You might be a gun control activist if…
You think Shannon watts makes a lot of sense if people would just listen to her.
You think that Shannon could deliver her message more effectively if she talked slow and loud, like you do when visiting foreign countries.
You’ve had a pot luck supper at Michael Bloomberg’s house.
You’ve smoked pot with Michael Bloomberg.
You think that the FBI has fudged crime statistics data for the past 20 years because Wayne LaPierre takes them out for CiCi’s pizza every Tuesday.
You’ve ever said “If it could save just one life…”
You’ve never used the phrase “If it could save just one life” when it comes to drunk driving, swimming pool drownings, or car accidents.
You’ve ever uttered the words “If it could save just one life” while drinking a glass of wine by your swimming pool.
You’re convinced that law abiding citizens, who take a class, submit fingerprints, get probed by the FBI and wait months for a permit, are the root cause of drive by shootings.

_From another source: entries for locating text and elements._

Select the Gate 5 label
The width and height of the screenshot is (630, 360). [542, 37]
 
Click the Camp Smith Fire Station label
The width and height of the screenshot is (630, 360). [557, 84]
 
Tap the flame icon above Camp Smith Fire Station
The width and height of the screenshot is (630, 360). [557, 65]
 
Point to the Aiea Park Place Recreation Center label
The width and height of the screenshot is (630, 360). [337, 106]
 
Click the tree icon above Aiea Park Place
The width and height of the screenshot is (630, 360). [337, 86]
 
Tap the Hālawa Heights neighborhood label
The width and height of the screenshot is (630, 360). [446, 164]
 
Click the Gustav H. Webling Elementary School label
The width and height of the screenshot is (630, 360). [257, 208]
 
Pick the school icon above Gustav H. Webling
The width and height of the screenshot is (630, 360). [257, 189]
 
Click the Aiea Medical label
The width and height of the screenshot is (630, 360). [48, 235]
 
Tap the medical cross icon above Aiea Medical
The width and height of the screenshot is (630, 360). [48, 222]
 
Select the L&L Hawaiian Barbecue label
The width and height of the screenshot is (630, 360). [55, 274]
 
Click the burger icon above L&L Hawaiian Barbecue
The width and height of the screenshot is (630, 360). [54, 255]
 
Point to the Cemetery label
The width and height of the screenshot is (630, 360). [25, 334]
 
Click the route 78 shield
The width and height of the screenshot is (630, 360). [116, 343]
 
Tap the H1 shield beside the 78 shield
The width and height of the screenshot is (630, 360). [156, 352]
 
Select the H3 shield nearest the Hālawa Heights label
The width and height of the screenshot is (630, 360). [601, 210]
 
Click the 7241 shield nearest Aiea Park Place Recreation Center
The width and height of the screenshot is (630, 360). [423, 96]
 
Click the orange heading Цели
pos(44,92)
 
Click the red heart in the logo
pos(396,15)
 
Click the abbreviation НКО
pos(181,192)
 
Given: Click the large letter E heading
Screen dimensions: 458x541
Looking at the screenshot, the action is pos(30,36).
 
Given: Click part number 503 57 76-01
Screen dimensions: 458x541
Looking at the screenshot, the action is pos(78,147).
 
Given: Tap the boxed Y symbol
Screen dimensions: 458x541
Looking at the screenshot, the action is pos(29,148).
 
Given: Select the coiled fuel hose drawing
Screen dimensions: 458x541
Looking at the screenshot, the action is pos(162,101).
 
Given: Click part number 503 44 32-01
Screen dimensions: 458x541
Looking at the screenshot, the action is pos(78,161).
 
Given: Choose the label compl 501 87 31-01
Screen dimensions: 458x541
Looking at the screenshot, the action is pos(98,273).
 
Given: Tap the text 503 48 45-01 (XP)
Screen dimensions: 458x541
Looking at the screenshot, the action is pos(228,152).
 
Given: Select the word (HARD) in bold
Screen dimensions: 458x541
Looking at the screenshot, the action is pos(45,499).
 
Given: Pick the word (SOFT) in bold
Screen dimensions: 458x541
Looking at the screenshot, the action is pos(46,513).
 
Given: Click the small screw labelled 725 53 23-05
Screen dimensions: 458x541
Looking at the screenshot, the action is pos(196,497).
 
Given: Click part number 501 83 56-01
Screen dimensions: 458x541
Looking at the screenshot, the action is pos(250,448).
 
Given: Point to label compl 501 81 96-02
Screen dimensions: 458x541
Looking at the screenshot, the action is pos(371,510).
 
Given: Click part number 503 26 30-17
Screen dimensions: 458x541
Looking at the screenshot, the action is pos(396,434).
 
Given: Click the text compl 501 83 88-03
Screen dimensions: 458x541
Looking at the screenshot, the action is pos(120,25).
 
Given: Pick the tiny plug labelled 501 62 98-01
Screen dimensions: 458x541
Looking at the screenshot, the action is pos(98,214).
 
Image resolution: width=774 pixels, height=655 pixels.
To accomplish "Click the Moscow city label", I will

You have to believe that guns in the hands of law-abiding Americans are more of a threat than nuclear weapons, terrorism and the unchecked spread of Shake Weight use.
That millions of Americans who knew how to shoot didn’t make all that much difference when it came to winning World Wars I and II. Everyone knows the French turned the tide in our favor.
You believe that Riker’s Island inmates are more scared of “No guns allowed” signs than clowns, Freddie Kreuger or Rosie O’Donnell.
You choose not to remember that the biggest, baddest assault weapons in existence were owned by private citizens when the 2nd Amendment was written.
You believe you are 937 times more likely to die by spontaneous combustion or killer bunions if you have a gun in your home.
You think that the people with the least amount of relevant knowledge have all the great ideas.